He had married Marguerite Byrd in 1948 and they had two daughters, Adrienne and Shari, but separated with Shari in utero. They divorced in 1957, the year that Belafonte and Joan Collins had an alleged affair during the filming of “Island in the Sun.” The marriage had been on shaky ground for some time and it stuck Belafonte as odd that Marguerite was resisting a divorce they both knew was inevitable. “One reason, for Marguerite, was her newfound Catholicism. … She knew how much I resented my Catholic education, and how fiercely I’d rejected the Church.” (Ibid., My Song)
Before the year was out, he married Julie Robinson, a former dancer with the Katherine Dunham Company who was of Jewish descent. They had a son, David, and in 1961 a daughter, Gina, the last of his children. They divorced in 2004 after 47 years of marriage. He married Pamela Frank, a photographer, in 2008. Neither wanted a religious wedding, so they married at Terrace in the Sky restaurant near Columbia University.
His artistry from the 1950s onward put him among fewer than two dozen EGOT recipients as of this writing in 2023 for winning Emmy, Grammy, Oscar and Tony awards for achievements in television, recording, film and Broadway theater. He recorded in genres from blues, folk, gospel, show tunes, jazz and American standards. He recorded two live albums at Carnegie Hall, performed at President John F. Kennedy’s 1961 inaugural and included harmonica player Bob Dylan on his 1962 LP “Midnight Special.”
He became friends with Martin Luther King Jr. and was deeply involved in the struggle for Black civil rights in a dangerous time. “For Martin the tenets of nonviolence aligned with his deep religious faith — and that I would struggle with, for unlike Martin, I questioned the honesty of the church and the existence of God. We’d talk a lot about that.” (Ibid., My Song) It was a time for strange bedfellows, as exemplified by Belafonte and actor Charlton Heston standing side by side at King’s massive march in 1963 on Washington, D.C.
Though he frequented churches during this period and later, it wasn’t about religion. “He’s not a believer, never was,” wrote author Jeff Sharlet, who interviewed Belafonte at age 84. “For him it’s political. He can’t forgive the church the slave catechism taught by traders of the flesh. … Every spiritual he sang on TV or in a concert hall was a message about this world, not the next. (Undertow: Scenes From a Slow Civil War, 2023)
The title track of his 1977 album “Turn the World Around” won plaudits after it was featured on “The Muppet Show” in 1979. He had discovered the song in the African nation of Guinea and the album was only released overseas. (“Water make the river/River wash the mountain/Fire make the sunlight/Turn the world around.”) He performed it at Jim Henson’s 1990 memorial, and in 2005 it was included in the official hymnal supplement of the Unitarian Universalist Association’s “Singing the Journey.”

ACTIVITY LIST:
a) Using the text on Harry Belafonte, say whether each statement agrees with it. Answer yes or no, and quote the words that settle it.
(i) Belafonte and Marguerite Byrd divorced in 1957.
(ii) Julie Robinson had been a dancer with the Katherine Dunham Company.
(iii) Belafonte and Pamela Frank had a church wedding.
b) Answer these from the text on Harry Belafonte:
(i) What year did the album "Turn the World Around" come out?
(ii) Which actor stood beside Belafonte at King's 1963 march on Washington, D.C.?
(iii) Which harmonica player did Belafonte include on his 1962 LP "Midnight Special"?
c) List every one of Belafonte's children named in the text on Harry Belafonte.
The rows that come next play no part in this.

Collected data
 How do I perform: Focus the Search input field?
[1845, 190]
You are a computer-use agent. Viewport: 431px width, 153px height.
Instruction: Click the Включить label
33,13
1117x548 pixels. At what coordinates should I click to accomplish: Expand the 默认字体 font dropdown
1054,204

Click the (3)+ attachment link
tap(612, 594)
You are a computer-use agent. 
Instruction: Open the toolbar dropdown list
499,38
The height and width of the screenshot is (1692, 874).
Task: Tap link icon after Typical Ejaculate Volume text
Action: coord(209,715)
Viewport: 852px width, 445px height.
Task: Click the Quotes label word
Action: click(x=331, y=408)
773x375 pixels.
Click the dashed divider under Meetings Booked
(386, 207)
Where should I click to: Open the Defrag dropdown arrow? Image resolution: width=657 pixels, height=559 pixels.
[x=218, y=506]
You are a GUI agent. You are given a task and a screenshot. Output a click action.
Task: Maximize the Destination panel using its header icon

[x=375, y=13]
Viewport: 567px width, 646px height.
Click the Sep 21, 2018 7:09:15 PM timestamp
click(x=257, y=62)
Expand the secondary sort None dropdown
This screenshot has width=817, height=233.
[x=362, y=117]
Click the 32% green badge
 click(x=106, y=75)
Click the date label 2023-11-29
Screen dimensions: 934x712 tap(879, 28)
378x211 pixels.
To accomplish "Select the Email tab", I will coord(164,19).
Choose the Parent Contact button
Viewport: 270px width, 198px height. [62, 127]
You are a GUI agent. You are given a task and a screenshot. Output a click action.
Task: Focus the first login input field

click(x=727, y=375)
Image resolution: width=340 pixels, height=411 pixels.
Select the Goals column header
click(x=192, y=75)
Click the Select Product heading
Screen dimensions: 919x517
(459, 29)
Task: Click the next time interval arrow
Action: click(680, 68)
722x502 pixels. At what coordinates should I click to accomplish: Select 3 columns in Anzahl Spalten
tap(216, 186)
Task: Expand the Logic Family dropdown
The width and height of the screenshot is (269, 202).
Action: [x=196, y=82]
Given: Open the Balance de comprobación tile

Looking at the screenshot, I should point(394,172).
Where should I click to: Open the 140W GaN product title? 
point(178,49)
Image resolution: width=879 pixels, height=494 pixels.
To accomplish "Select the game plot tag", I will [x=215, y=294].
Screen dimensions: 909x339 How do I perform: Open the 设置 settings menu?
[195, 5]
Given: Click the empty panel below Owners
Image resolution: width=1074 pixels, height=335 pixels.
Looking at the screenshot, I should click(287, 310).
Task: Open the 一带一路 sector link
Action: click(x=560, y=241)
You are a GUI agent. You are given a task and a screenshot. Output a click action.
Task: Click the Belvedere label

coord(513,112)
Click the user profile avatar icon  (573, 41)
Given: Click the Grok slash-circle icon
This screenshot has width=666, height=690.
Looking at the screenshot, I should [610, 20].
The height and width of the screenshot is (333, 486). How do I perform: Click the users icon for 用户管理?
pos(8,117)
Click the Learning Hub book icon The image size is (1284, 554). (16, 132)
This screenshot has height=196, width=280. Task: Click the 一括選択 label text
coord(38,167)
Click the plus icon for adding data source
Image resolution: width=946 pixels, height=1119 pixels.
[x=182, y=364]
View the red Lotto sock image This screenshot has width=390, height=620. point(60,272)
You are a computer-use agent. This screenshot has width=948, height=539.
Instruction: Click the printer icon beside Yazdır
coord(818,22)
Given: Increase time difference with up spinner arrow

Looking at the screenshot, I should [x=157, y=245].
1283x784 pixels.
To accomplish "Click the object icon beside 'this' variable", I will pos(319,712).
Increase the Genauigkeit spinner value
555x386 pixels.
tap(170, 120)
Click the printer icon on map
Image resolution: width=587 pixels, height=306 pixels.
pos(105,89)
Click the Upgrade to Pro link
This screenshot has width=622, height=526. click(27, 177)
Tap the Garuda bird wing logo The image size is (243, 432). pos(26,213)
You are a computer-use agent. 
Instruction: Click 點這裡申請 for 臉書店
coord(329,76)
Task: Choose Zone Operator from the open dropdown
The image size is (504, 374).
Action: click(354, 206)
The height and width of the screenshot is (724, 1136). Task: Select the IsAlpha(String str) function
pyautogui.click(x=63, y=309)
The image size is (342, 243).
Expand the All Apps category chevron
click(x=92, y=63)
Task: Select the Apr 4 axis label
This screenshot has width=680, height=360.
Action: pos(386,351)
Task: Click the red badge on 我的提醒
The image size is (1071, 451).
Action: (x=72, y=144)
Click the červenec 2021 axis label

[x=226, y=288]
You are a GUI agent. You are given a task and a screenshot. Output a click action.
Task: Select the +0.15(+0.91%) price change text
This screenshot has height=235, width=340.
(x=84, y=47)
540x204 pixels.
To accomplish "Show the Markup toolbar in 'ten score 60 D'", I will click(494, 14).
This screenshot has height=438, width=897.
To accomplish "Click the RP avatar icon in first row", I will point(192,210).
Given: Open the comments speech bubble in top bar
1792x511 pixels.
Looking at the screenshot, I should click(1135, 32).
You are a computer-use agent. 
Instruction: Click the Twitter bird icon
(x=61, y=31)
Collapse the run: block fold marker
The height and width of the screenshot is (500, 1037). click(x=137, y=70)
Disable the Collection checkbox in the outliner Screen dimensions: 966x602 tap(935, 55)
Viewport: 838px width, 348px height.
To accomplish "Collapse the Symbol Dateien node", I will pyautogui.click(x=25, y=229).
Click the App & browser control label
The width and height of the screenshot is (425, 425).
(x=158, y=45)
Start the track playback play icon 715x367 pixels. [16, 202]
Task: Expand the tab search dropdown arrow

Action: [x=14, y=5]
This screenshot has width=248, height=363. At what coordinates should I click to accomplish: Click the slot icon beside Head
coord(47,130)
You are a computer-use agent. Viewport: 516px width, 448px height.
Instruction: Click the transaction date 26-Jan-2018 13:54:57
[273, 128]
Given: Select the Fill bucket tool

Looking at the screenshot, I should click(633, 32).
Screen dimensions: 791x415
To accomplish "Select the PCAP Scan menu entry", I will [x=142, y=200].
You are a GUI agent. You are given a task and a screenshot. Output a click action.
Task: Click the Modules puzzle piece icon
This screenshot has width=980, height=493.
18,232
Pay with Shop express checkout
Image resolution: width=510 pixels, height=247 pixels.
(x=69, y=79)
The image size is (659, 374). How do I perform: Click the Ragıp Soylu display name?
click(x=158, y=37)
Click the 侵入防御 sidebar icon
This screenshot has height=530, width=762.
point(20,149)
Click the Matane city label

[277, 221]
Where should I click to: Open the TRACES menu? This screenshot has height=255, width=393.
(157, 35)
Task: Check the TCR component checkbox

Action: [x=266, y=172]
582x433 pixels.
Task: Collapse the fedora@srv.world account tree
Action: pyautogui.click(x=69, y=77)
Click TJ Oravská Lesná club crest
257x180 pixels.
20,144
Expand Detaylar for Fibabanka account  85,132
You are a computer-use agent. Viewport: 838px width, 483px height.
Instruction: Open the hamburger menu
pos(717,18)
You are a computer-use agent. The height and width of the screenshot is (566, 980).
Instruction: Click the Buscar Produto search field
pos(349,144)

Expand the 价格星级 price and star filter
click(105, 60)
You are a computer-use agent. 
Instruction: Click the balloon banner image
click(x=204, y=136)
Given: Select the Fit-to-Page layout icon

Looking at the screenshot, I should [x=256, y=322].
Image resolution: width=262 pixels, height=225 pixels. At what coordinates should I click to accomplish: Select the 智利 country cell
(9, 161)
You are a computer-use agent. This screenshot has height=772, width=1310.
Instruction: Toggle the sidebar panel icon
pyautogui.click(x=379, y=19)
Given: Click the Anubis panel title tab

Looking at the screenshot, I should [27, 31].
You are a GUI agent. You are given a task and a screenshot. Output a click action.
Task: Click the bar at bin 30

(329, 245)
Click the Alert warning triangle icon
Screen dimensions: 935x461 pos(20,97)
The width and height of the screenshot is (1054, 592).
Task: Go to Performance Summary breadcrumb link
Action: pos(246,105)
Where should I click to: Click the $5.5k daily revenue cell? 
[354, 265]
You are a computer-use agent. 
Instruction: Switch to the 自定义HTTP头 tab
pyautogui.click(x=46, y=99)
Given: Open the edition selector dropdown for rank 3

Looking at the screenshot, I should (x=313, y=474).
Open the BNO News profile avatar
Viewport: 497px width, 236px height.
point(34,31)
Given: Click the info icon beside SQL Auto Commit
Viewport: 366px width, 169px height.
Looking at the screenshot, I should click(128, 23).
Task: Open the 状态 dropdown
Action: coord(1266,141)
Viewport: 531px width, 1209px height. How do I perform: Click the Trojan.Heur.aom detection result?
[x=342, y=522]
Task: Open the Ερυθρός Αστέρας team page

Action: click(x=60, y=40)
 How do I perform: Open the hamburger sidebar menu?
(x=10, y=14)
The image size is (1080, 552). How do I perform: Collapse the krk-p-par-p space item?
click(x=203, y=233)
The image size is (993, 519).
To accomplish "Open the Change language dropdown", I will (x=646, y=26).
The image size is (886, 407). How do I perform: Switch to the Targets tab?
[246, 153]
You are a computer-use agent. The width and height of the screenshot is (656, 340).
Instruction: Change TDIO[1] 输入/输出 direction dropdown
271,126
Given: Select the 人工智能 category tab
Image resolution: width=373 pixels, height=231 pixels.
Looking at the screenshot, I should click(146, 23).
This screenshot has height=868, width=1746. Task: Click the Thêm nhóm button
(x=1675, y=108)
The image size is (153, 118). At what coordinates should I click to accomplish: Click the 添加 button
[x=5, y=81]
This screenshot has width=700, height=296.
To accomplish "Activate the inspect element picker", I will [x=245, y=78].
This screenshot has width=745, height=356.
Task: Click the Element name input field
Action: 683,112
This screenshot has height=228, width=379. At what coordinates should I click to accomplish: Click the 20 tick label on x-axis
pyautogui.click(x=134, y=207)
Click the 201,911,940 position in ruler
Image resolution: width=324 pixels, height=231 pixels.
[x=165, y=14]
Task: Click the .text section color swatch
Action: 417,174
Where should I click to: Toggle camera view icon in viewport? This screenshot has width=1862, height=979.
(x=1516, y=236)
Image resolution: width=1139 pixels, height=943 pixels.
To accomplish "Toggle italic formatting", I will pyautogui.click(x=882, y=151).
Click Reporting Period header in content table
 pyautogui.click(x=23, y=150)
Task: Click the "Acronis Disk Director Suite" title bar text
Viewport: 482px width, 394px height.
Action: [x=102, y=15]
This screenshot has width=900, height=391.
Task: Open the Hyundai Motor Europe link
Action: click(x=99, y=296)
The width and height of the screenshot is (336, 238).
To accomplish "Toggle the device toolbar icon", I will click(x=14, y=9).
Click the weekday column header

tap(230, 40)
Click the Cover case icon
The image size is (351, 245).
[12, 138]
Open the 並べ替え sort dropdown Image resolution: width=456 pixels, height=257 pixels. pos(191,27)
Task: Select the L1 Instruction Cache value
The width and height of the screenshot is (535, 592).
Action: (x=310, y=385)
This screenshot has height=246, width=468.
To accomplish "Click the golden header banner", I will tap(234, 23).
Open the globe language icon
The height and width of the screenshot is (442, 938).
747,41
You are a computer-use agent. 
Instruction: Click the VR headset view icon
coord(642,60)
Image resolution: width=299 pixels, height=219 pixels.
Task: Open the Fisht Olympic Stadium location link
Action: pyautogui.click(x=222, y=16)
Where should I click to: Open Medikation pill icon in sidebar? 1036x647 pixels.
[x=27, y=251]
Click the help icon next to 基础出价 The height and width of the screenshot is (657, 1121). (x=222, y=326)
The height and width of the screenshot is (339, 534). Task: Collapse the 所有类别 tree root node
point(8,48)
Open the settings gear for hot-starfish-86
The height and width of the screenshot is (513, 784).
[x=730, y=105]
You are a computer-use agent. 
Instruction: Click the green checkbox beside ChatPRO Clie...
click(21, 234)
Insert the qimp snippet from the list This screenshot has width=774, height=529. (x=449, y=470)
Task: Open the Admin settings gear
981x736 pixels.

ANSWERS FOR THIS EXERCISE:
a)
(i) Yes: "They divorced in 1957"
(ii) Yes: "a former dancer with the Katherine Dunham Company"
(iii) No: "Neither wanted a religious wedding, so they married at Terrace in the Sky restaurant near Columbia University."

b)
(i) 1977
(ii) Charlton Heston
(iii) Bob Dylan

c) Adrienne, Shari, David, Gina